It's spring; flowers are blooming, love is in the air, and what's not to love about a list? Filled with that spirit, we offer a top ten list, a barometer of Edutopia.org users' chief interests from April 2005 through April 2006. It's an interesting inventory in its own right -- for what it says about the concerns of Edutopia.org visitors -- and it provides an easy, fast way to peruse some of the most popular content on this Web site. But don't stop with these ten fine examples. A wealth of runners-up every bit as worthy of your attention awaits you.

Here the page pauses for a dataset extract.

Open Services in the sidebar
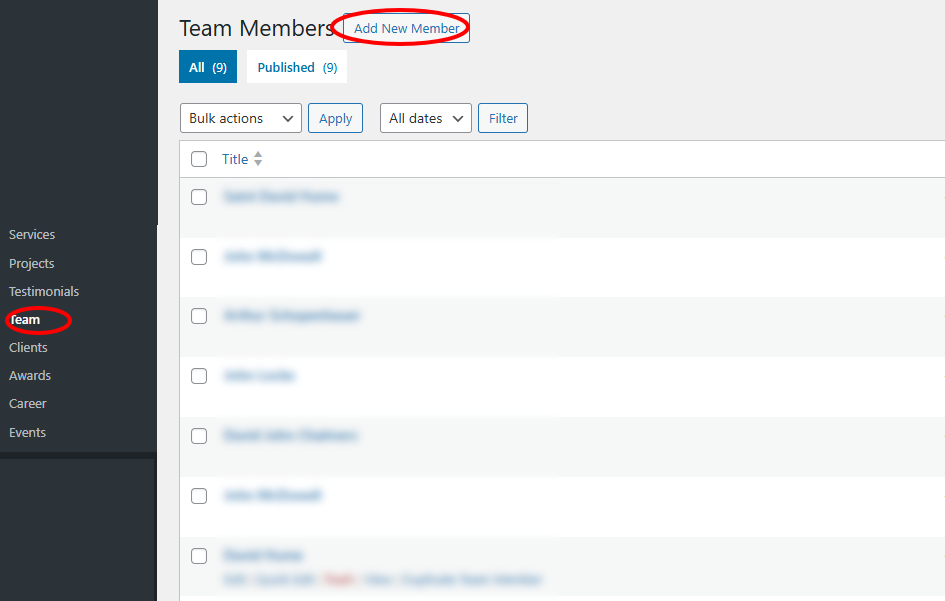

Enjoy, and don't hesitate to let us know what your favorite Edutopia.org articles and videos have been over the last year.

Top Five Articles

1. The Virtual Classroom Redefines Education Virtual schools make available a world of new courses that challenge students intellectually and open up new doors educationally. And, thanks to the anytime, anywhere nature of online courses, students with a range of special needs don't have to fall behind or drop out.

2. Project-Based Learning: Real-World Issues Motivate Students Seymour Papert, an MIT distinguished professor, is among a growing group of scholars who support project-based learning, in which students move from hands-on work to abstract thinking by solving real-world problems.

3. NatureMapping Takes Kids — and Technology — Outside and into Active Learning Before my fourth-grade class began collecting data in 1997, there were fewer than a hundred documented sightings of short-horned lizards, and most came from projects in the 1930s and 1940s. In just a few years, my students have quadrupled the number of documented sightings and shown that the lizards thrive on farmland.

4. Taking a Deeper Look at Assessment for Understanding Every spring, millions of school-age children throughout the United States sharpen their No. 2 pencils and prepare to take a battery of standardized tests. It's a ritual that has come to represent the nation's commitment to high academic standards and school accountability.

5. Grant Wiggins: Defining Assessment A nationally recognized assessment expert shares his thoughts on performance assessments, standardized tests, and more, with responses to questions such as "What distinctions do you make between 'testing' and 'assessment'?" "What is authentic assessment and why is it important?" and more.

Top Five Videos

1. Newsome Park: Worms, Pets, and Plants Star in Projects At Newsome Park Elementary School, in Newport News, Virginia, where projects dominate classroom work, learning takes twists and turns rarely possible in a more traditional, fixed-curriculum setting. Learning by conceiving and completing projects, advocates say, is far superior to the often-dreary textbook-based lessons that stay planted in the mind only until the next test.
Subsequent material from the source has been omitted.